Classic NTP has no authentication; an on-path attacker can manipulate responses to set client clocks to arbitrary values, breaking certificate validation, log forensics, and authentication systems. Network Time Security (NTS, RFC 8915, 2020) adds TLS-based authentication and integrity to NTP exchanges.

NTS deployment is growing but still partial. Cloudflare's time.cloudflare.com supports NTS; some Linux NTP clients (chrony) support it; many devices and OS clients do not. For most users, classic NTP over a trusted network path is acceptable; for high-security environments, NTS is the right choice where available.

Common NTP client implementations

• chrony — modern, low-overhead, well-behaved with intermittent connectivity. Default on most current Linux distributions.
• ntpd — the original reference implementation. Still widely deployed; chrony has largely displaced it on new systems.
• systemd-timesyncd — minimalist SNTP client included in systemd. Simpler than chrony but adequate for most desktop and server uses.
• Windows Time service (w32time) — Microsoft's SNTP client. Synced to time.windows.com by default; managed via Group Policy in domain environments.
• OpenNTPD — minimalist BSD implementation focused on simplicity and security.

Frequently Asked Questions

What port does NTP use?

UDP port 123. NTP runs over UDP because the protocol is loss-tolerant — losing an occasional time sample is fine; what matters is the statistical accuracy across many samples. TCP would add overhead without benefit. Some networks block outbound UDP 123; in those cases, NTP clients need to use a local time source on the network or be exempted in firewall rules.

How accurate is NTP?

Typically 1-50 milliseconds over the internet, sub-millisecond on local networks with low jitter.

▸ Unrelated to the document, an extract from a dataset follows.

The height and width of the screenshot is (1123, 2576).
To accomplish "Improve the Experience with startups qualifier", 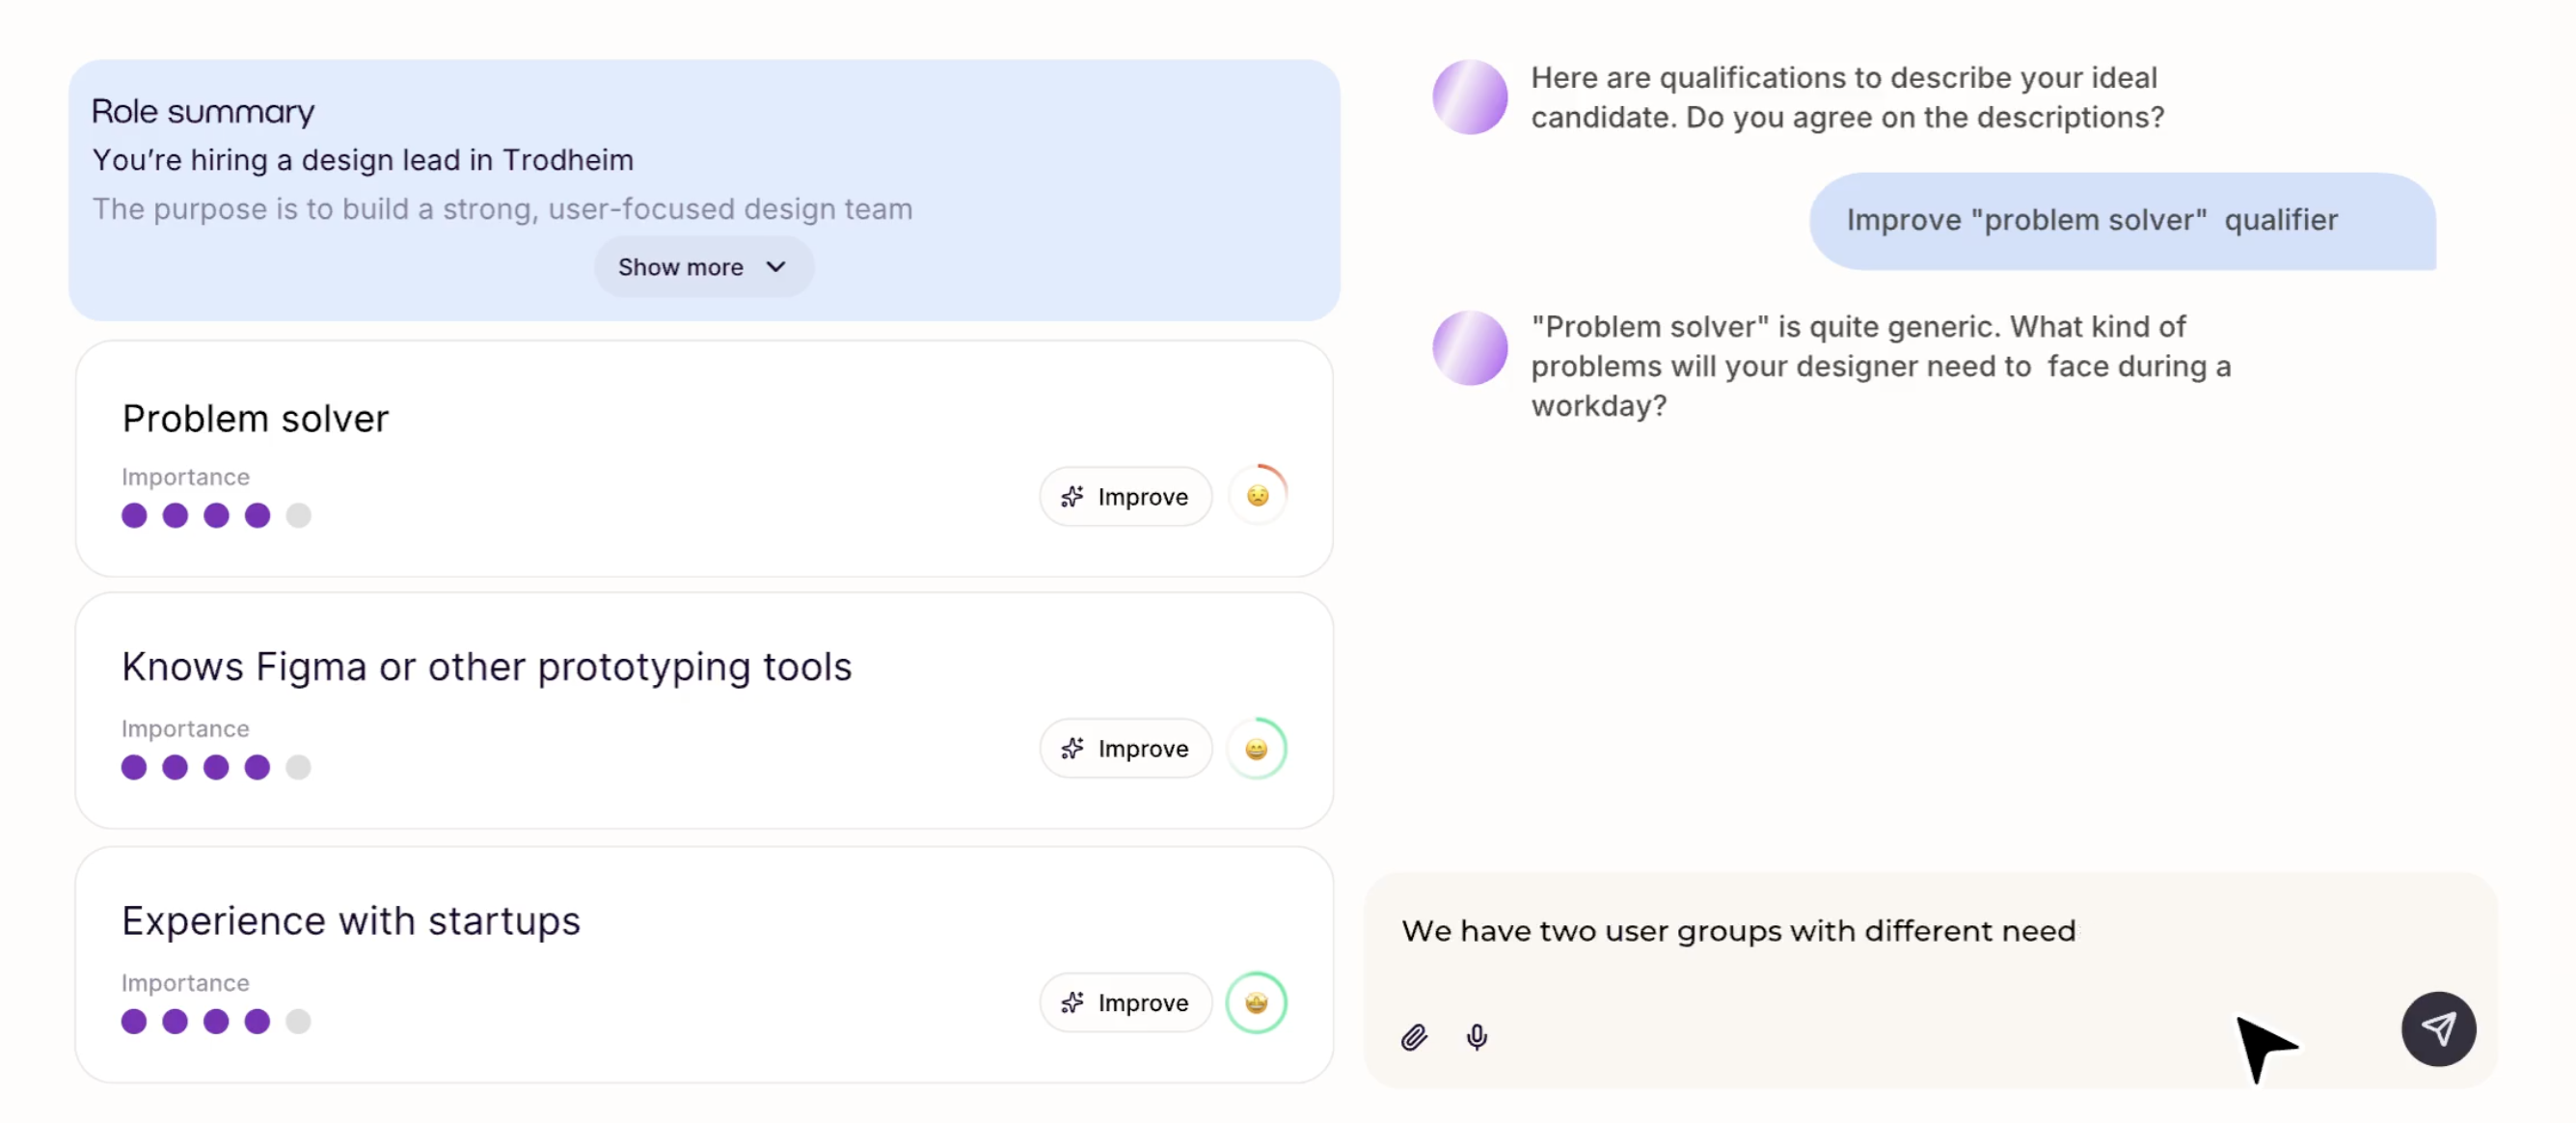I will [x=1125, y=1002].
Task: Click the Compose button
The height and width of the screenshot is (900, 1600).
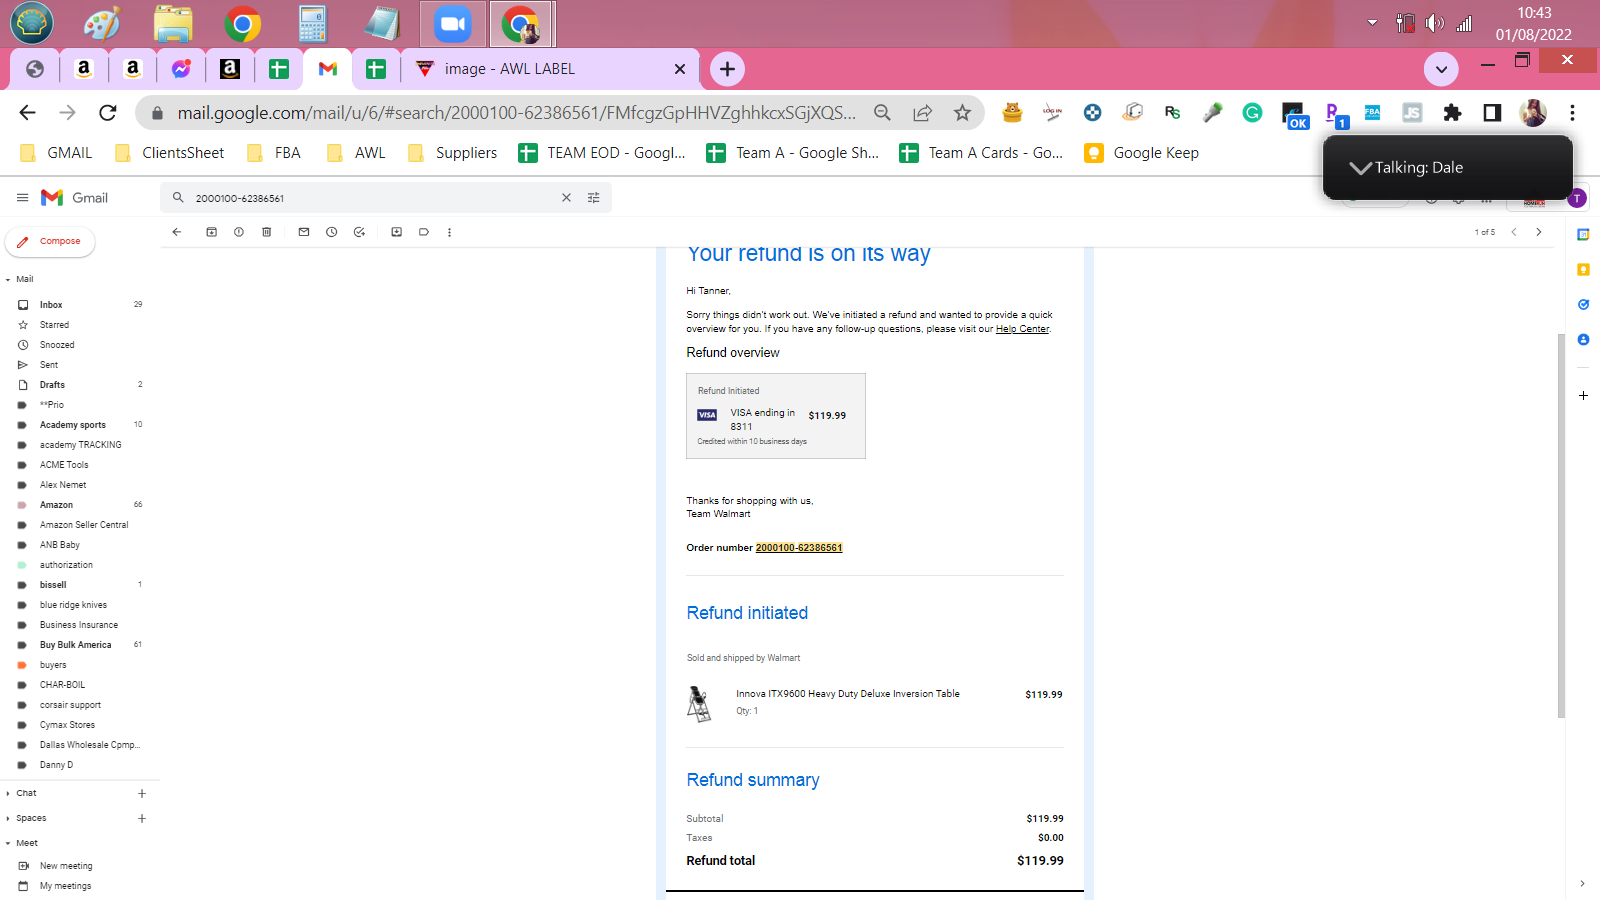Action: [x=50, y=241]
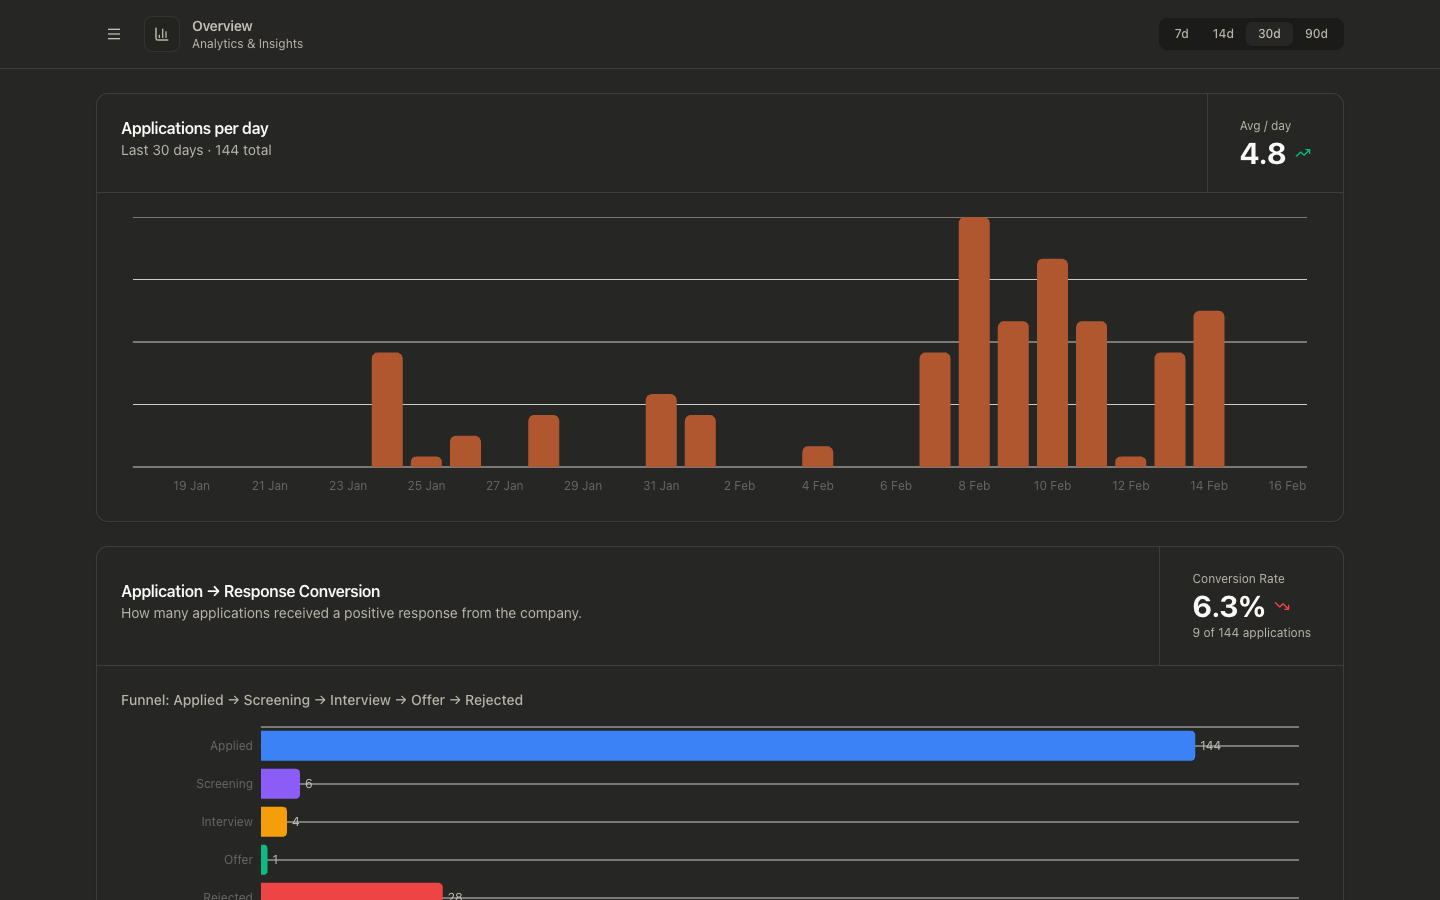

The accuracy depends on the network path's symmetry, jitter, and the stratum of the time source. For high-precision applications (trading systems, scientific instruments), PTP (Precision Time Protocol, IEEE 1588) achieves microsecond or nanosecond accuracy on LANs with hardware timestamping.

What is an NTP stratum?

Stratum is the distance from an authoritative time source. Stratum 0 is the actual reference clock (atomic clocks, GPS receivers). Stratum 1 servers are directly connected to stratum 0 sources. Stratum 2 servers sync from stratum 1, stratum 3 from stratum 2, and so on up to stratum 15 (16 = unsynchronized). Public NTP pool servers are typically stratum 2 or 3. Lower stratum = closer to the reference, but the practical accuracy difference between stratum 2 and stratum 5 is small over the internet.

Why does my certificate validation fail when my clock is wrong?

TLS certificates have validity periods (notBefore and notAfter dates). If the system clock is significantly off, the device may consider a current certificate as "not yet valid" or "expired." This is why a wildly incorrect system clock (often happens after CMOS battery failure on PCs, or on first boot of devices that have no RTC) breaks HTTPS, email, and most secure protocols. The fix is to set the clock via NTP — but NTP itself may fail if certificate-validating NTP clients refuse to sync due to the wrong clock.